“Active Beige” Exhibition

Foley Gallery

poster for “Active Beige” Exhibition
[Image: Adam Henry "Untitled (Aw4csP)" (2017) Synthetic Polymers on Linen and Wood 19h x 16w in.]

This event has ended.

Curated by Lauren Seiden

I want to be excited about art again…

Sometimes the works that are never seen, are the ones closest to the maker. These objects are vulnerable and human, often less marketable, and speak to something that is more experiential. These objects ask the question; where and how is curiosity ignited?
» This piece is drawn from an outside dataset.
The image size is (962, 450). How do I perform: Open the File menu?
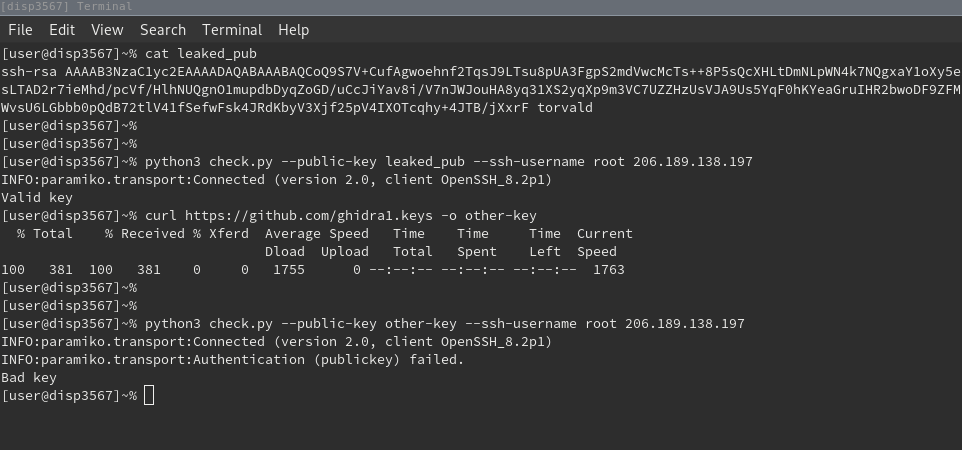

Foley Gallery present Active Beige, a group exhibition curated by Lauren Seiden, featuring work by Abdolreza Aminlari, Adam Henry, Kenny Curwood, Kristen Jensen and Suzanne Song.

Every single piece Seiden selected/included in this show are works that are underexposed and have not yet been exhibited. Each piece operates as pure manifestations of the artist’s abstract mind, their practice, complexities, struggles and triumphs within the studio. The works of Active Beige pursue a collective challenge to the current functionality of the gallery space. Pushing past the distributed network awaiting the show documentation online, this exhibition encourages a pause. In exchange for immediacy and dissemination, the works request deliberation and dialog as they bridge the flattened space between the studio and the gallery wall.

In an age where so much of our visual culture tells us what to think and do, it is refreshing to experience art that makes manipulation the subject and asks us to rethink our positions.
Each artist’s contribution to the show challenges us to leave behind preconceived notions of space and rethink the connection of mind to environment. These works have their own pace, they reveal themselves over time and in increments. Art sets the stage for such an experience, inviting us to develop our vision and expand our perception. Active Beige is an opportunity to re-calibrate artists and viewers conception of time and attention while fostering a more intimate relationship with the viewer. In doing so, the exhibition opens up the potential for all parties to reconnect and rethink our positions in and to the world.

Active Beige is on view from January 12th through February 18th, 2018. Foley Gallery is open Wednesday through Saturday, 11 - 6pm and Sunday from 12-5pm. To request images; please contact the gallery at info@foleygallery.com.


For these photographs, Abdolreza Aminlari uses a smartphone to capture the shifting patterns of light and shadow on his windowsill, documenting how the passage of time plays out across his bedroom. At first glance, the images seem void of color, but upon closer examination slight hues of blues and yellows begin to emerge giving further evidence to the changing light.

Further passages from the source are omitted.